§ **WHAT IS BEING ASKED**
Please copy, word for word, the line holding "Image resolution: width=381" and each line that follows it through the end of the entries, omitting any pictures.

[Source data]
☆ ☆ ☆ ☆
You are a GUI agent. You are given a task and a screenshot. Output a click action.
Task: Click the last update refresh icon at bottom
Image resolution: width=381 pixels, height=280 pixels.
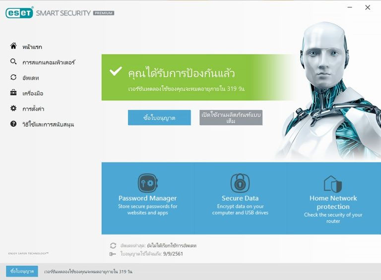(x=113, y=245)
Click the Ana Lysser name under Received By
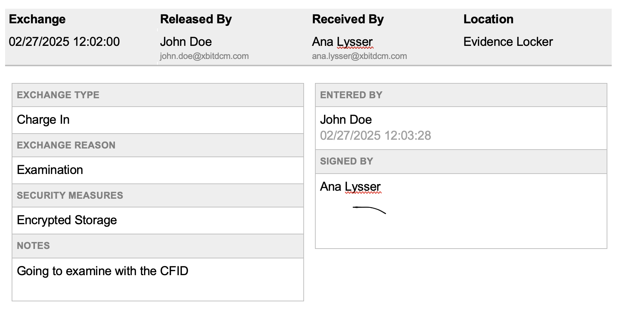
☆ ☆ ☆ ☆
§ **ANSWER BOX**
Image resolution: width=381 pixels, height=280 pixels.
(x=113, y=245)
Click the Ana Lysser name under Received By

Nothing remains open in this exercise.